_Data shown_
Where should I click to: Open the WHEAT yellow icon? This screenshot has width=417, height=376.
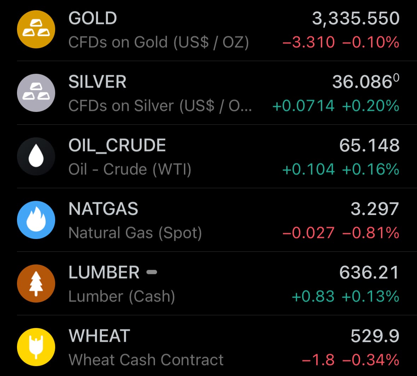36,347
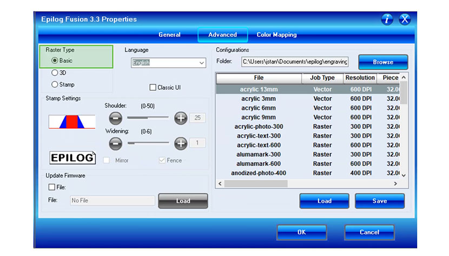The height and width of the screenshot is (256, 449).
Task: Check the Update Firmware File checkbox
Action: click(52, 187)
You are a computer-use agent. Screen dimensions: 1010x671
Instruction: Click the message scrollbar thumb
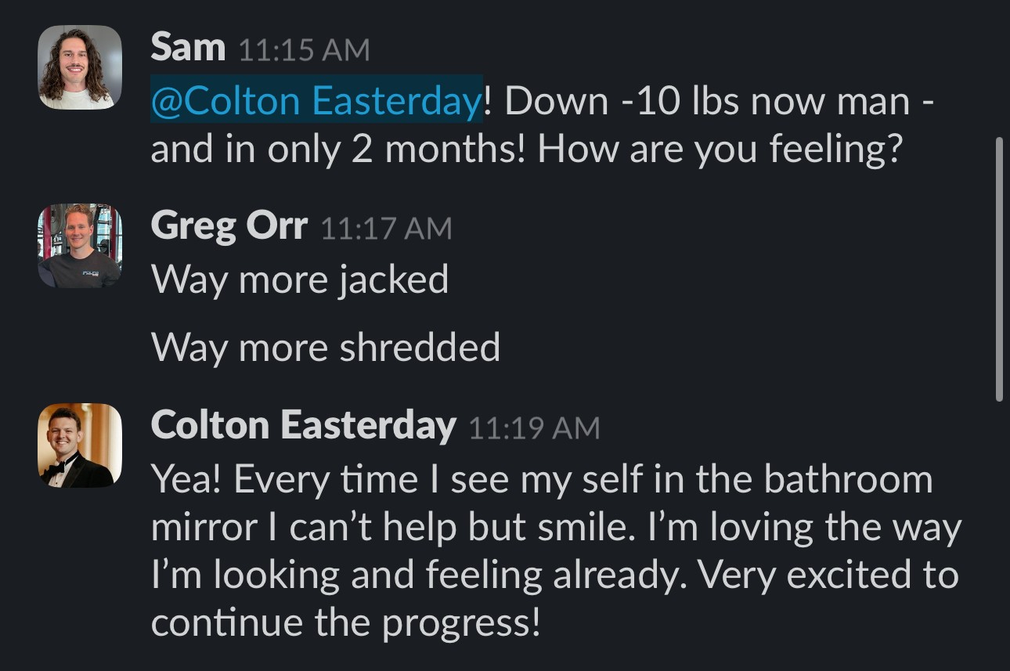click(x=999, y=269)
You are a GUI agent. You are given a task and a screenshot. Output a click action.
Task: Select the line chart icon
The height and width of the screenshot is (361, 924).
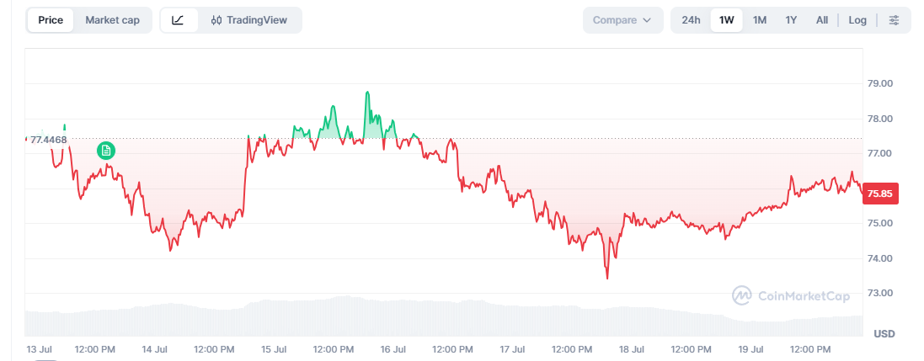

==

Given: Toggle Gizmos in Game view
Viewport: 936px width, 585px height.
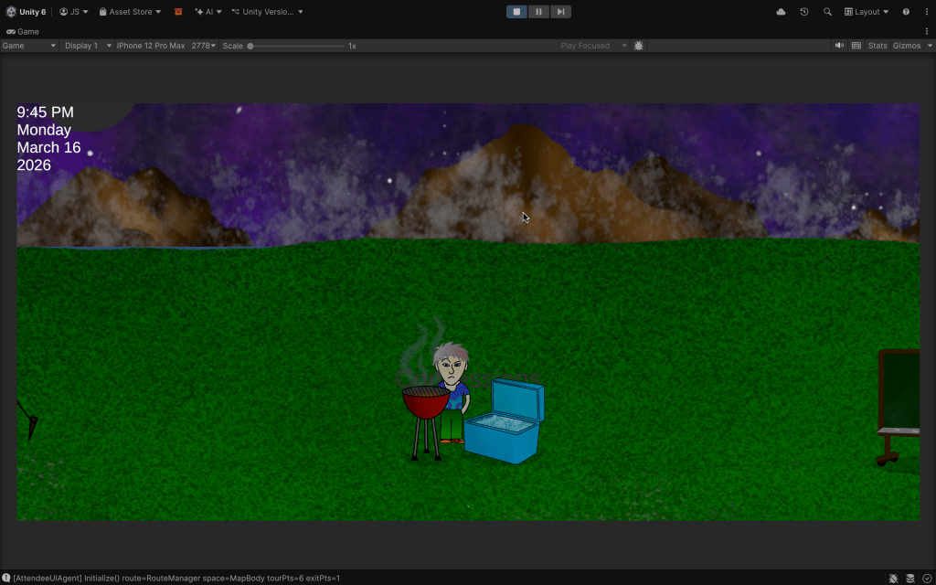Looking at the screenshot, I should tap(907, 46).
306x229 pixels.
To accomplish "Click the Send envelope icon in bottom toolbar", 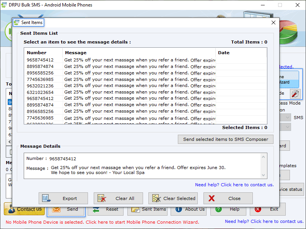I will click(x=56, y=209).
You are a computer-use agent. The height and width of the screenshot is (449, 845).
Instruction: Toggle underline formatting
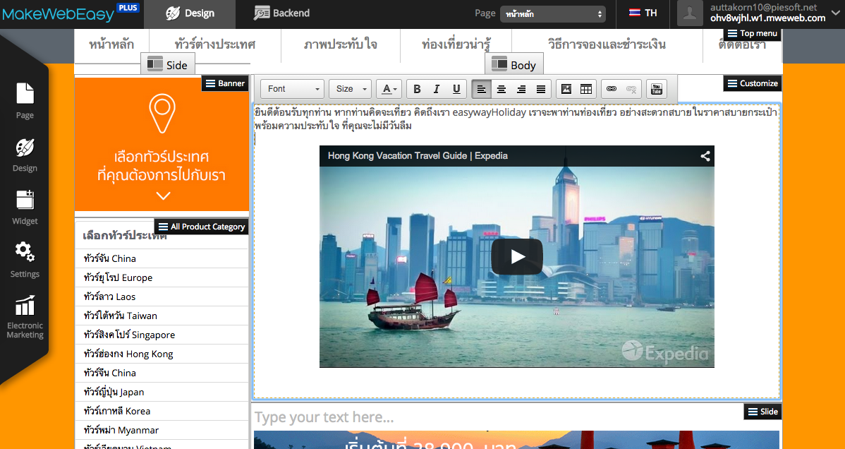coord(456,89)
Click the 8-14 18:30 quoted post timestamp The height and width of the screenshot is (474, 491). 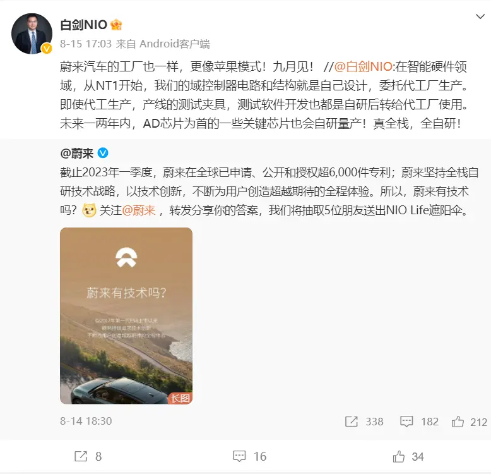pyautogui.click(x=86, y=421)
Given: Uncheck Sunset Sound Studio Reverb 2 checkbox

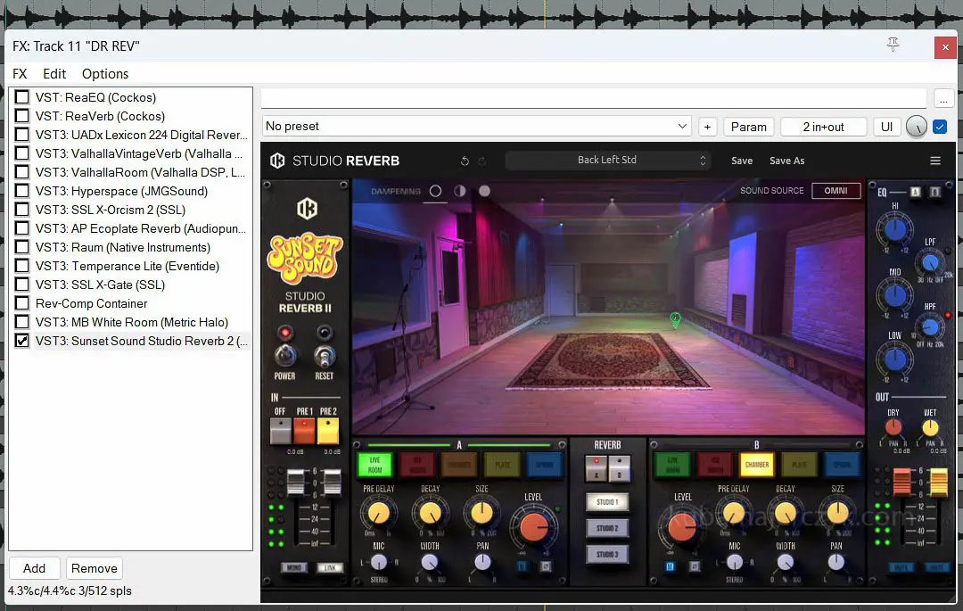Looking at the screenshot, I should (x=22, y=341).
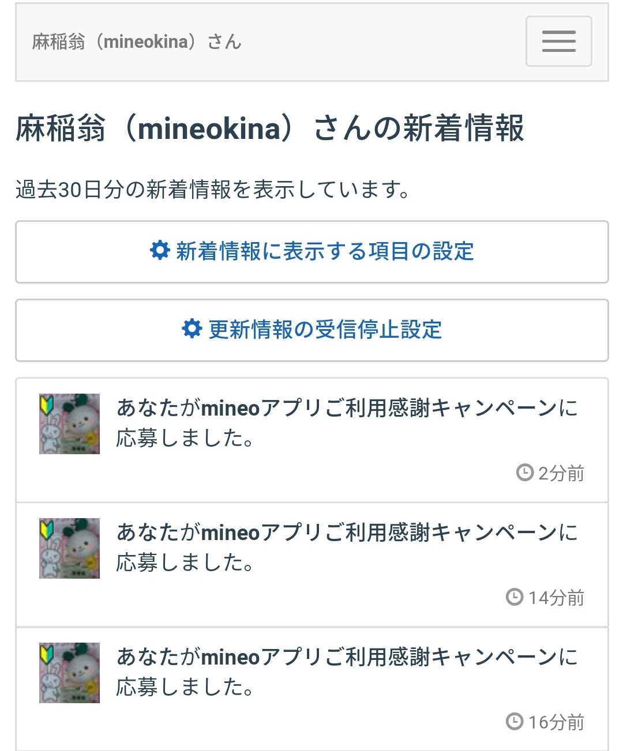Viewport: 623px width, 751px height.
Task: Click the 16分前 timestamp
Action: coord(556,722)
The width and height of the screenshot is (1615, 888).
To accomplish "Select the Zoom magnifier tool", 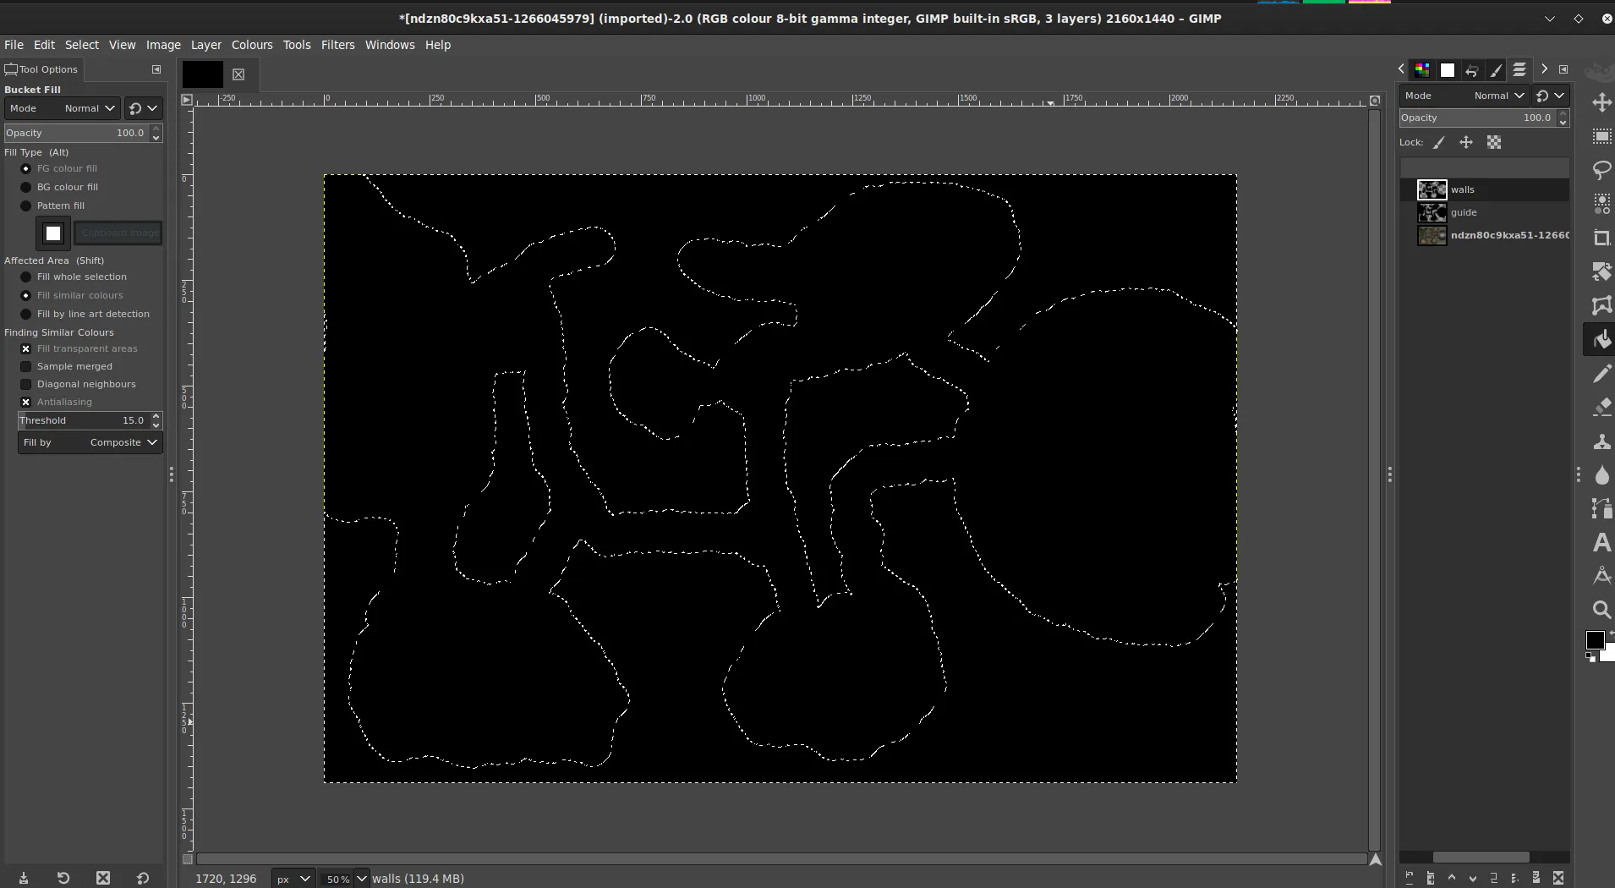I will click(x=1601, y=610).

_Work item_
Only the lines between the one with "Where should I" and the one with "The height and width of the screenshot is (361, 924).", those two included, get copied from the material above. Keep it exact and free of pictures.

_Solution to the exercise_
Where should I click to: Open the WHEAT yellow icon? This screenshot has width=417, height=376.
36,347
The height and width of the screenshot is (256, 449).
Task: Check the Update Firmware File checkbox
Action: click(52, 187)
You are a computer-use agent. Screen dimensions: 1010x671
Instruction: Click the message scrollbar thumb
click(x=999, y=269)
You are a GUI agent. You are given a task and a screenshot. Output a click action.
Task: Select the line chart icon
The height and width of the screenshot is (361, 924).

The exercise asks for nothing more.